The data –

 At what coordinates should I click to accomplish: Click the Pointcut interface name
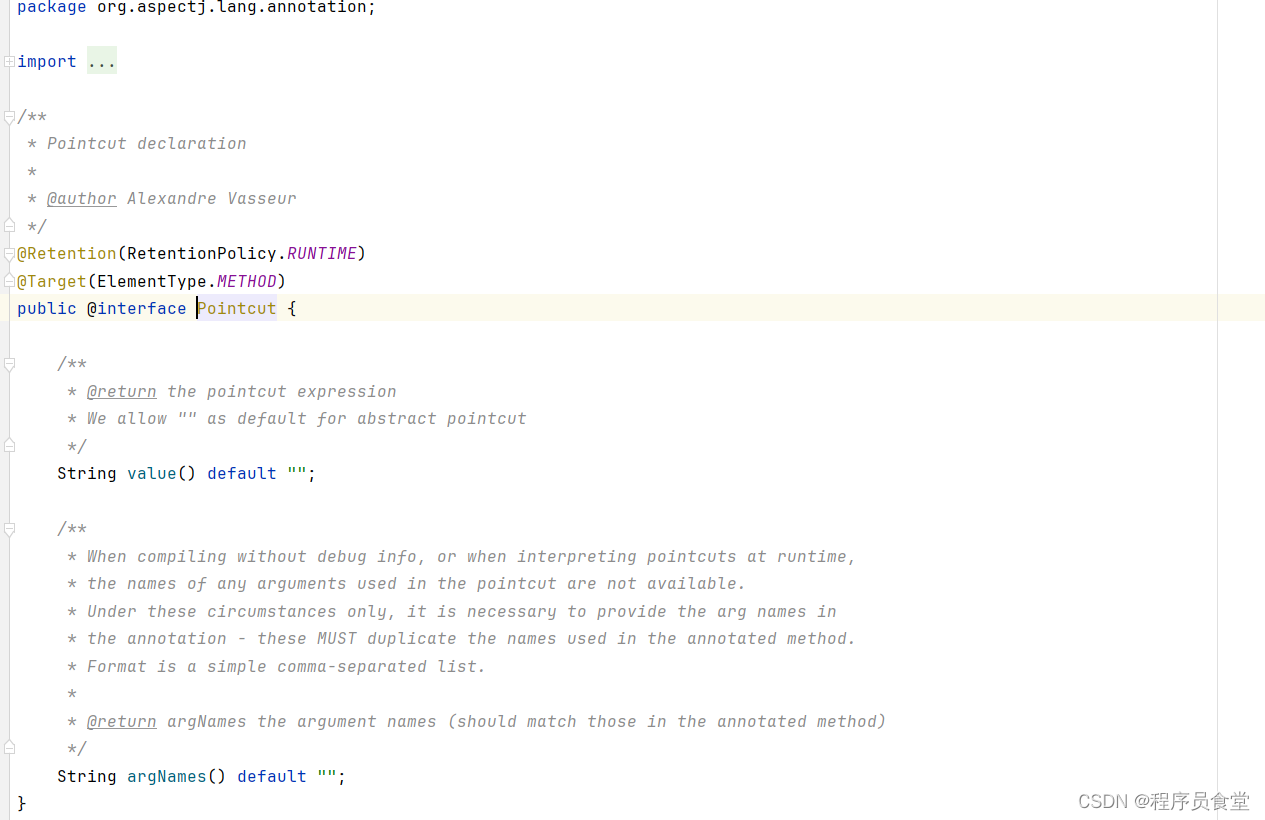(237, 308)
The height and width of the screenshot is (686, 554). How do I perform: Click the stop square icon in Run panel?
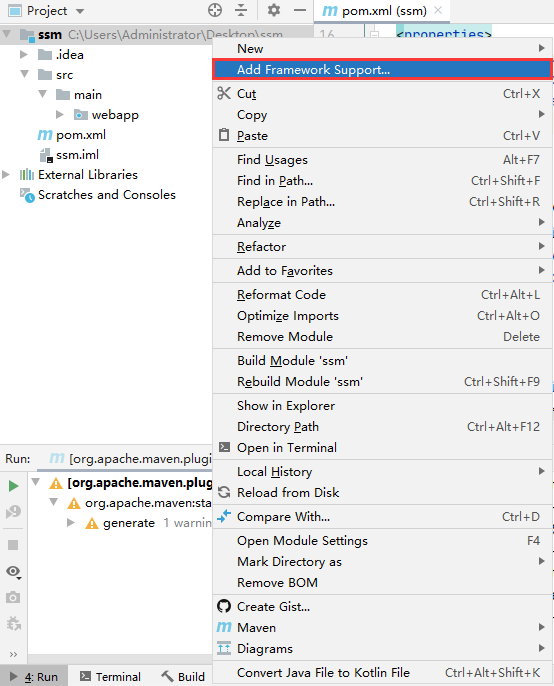click(x=13, y=545)
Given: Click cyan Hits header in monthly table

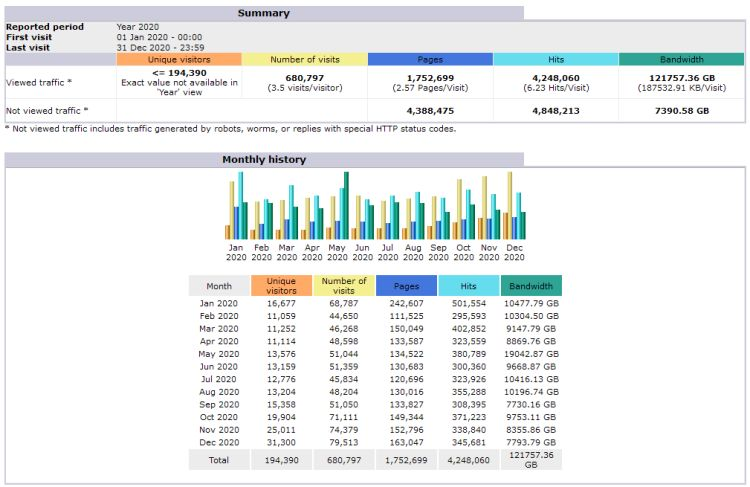Looking at the screenshot, I should (468, 286).
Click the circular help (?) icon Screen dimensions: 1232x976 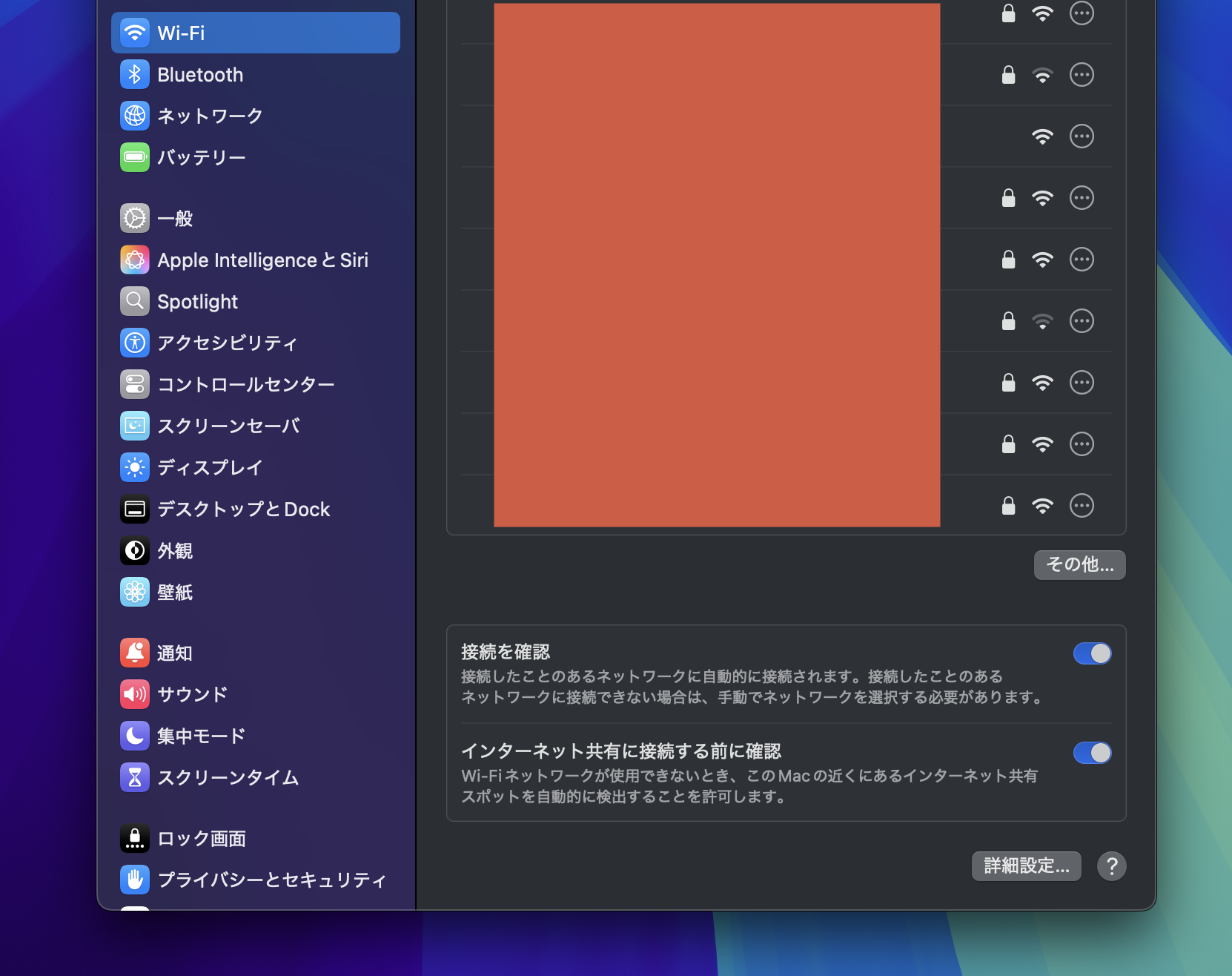1111,866
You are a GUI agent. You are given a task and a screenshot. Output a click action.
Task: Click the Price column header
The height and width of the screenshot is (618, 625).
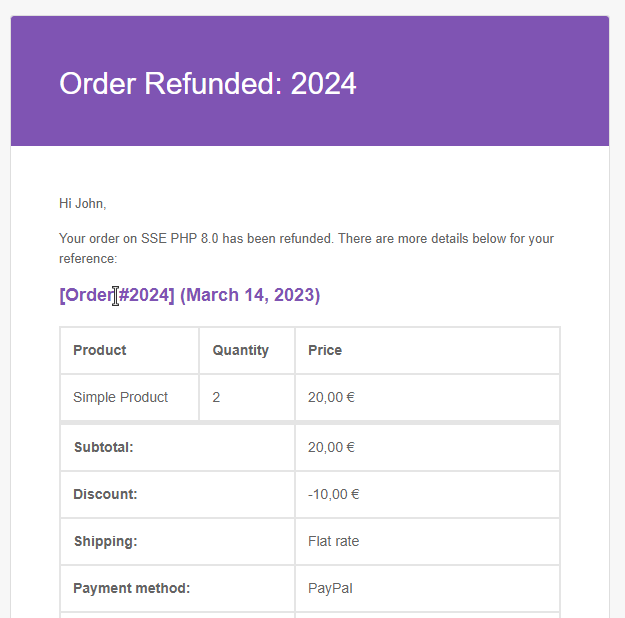pos(325,350)
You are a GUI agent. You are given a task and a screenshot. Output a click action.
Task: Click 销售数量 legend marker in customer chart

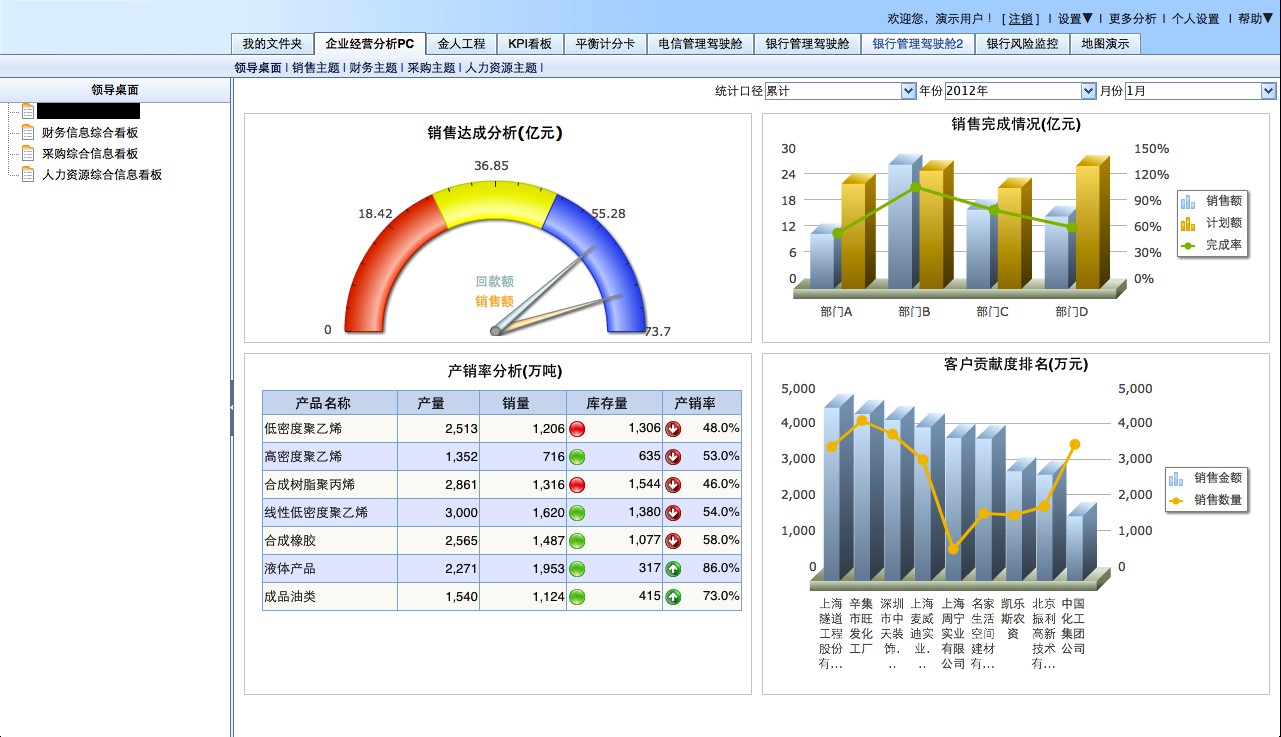tap(1175, 500)
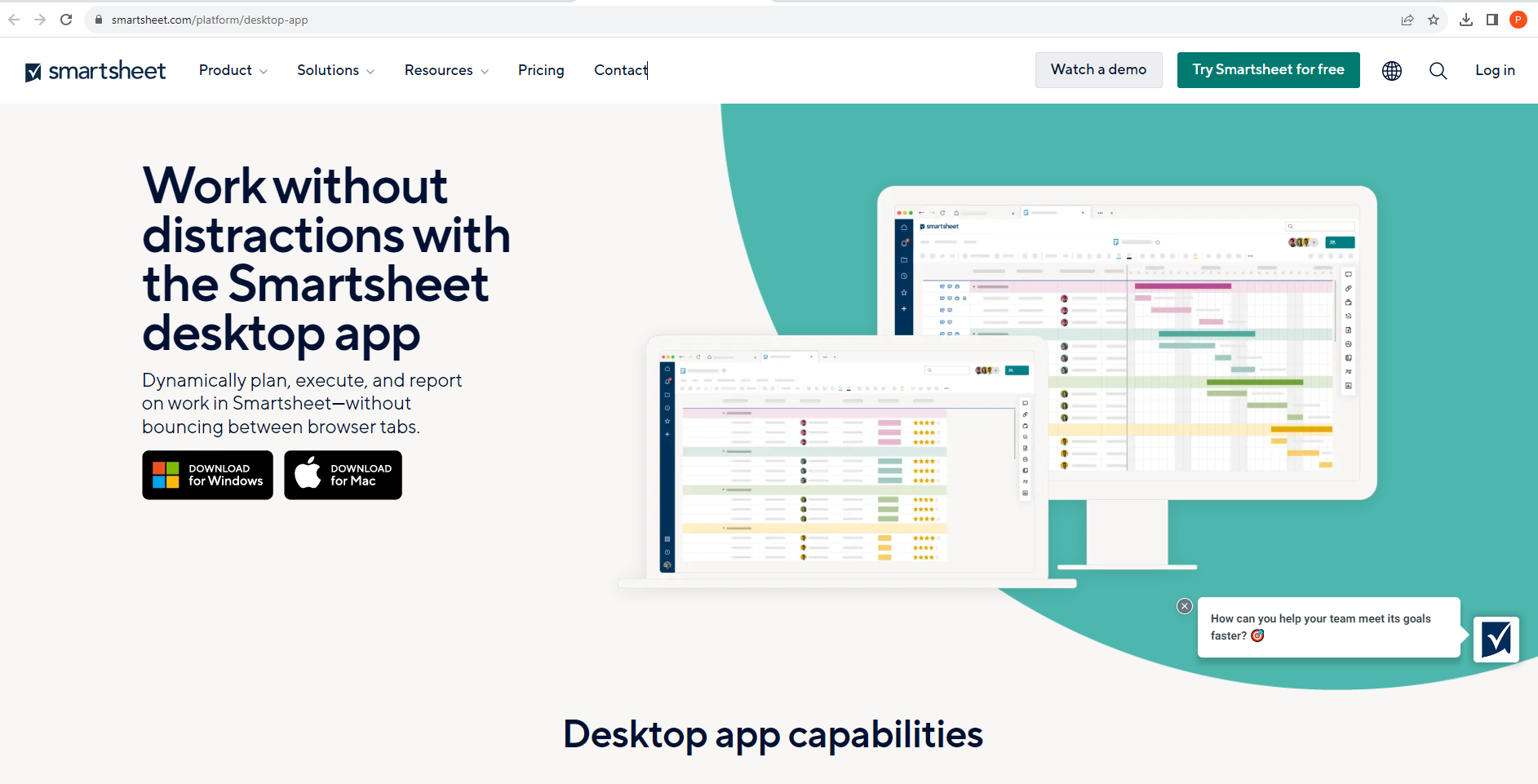1538x784 pixels.
Task: Click the search icon in the navigation bar
Action: 1438,71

Stated task – Return each line of the material above that contains the word "height". Case counts.

Solved exercise –
The height and width of the screenshot is (686, 554). How do I perform: Click the stop square icon in Run panel?
The height and width of the screenshot is (618, 625).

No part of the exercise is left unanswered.